* [What to work on] Using the data beneath, show every line that includes the word "agent".

* [Data for review]

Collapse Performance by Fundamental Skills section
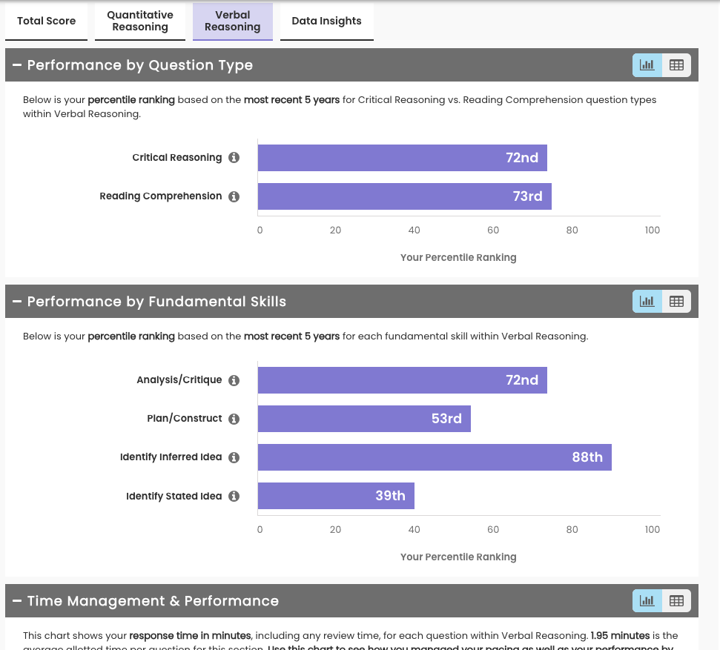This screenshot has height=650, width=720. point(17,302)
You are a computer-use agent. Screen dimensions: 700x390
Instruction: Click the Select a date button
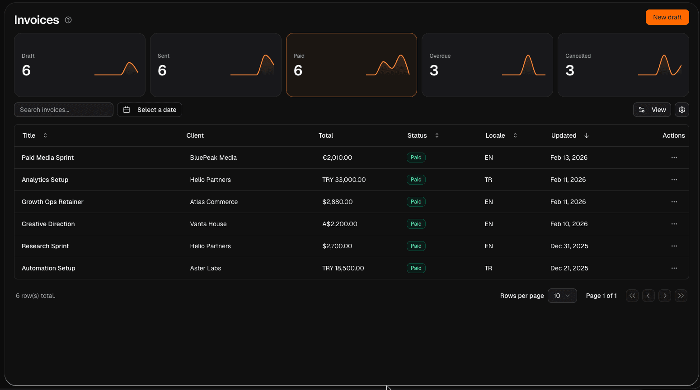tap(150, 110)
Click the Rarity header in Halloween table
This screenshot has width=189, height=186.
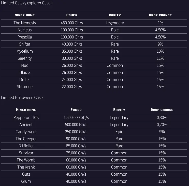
---
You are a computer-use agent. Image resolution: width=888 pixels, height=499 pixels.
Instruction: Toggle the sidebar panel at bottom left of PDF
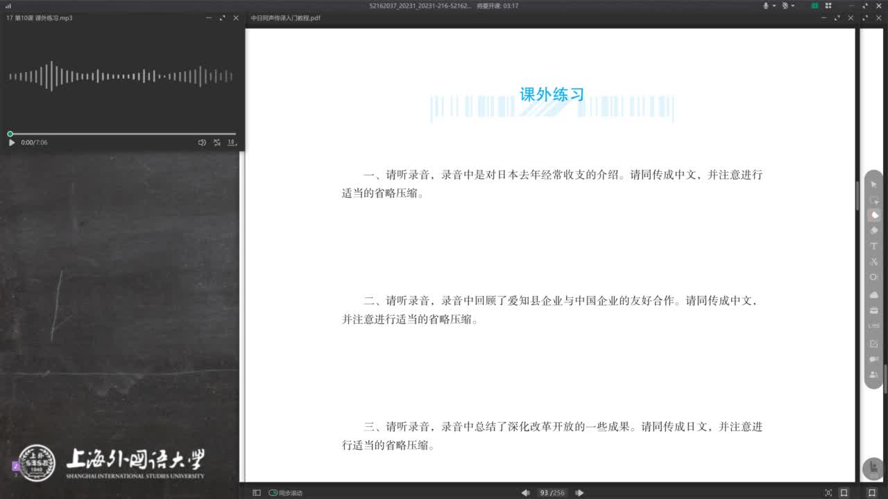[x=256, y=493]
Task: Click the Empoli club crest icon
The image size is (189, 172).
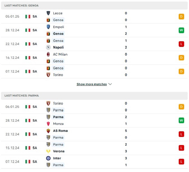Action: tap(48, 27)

* [Result below]
You are a computer-use agent. Screen dimensions: 700x390
You are a computer-use agent. Image resolution: width=888 pixels, height=499 pixels.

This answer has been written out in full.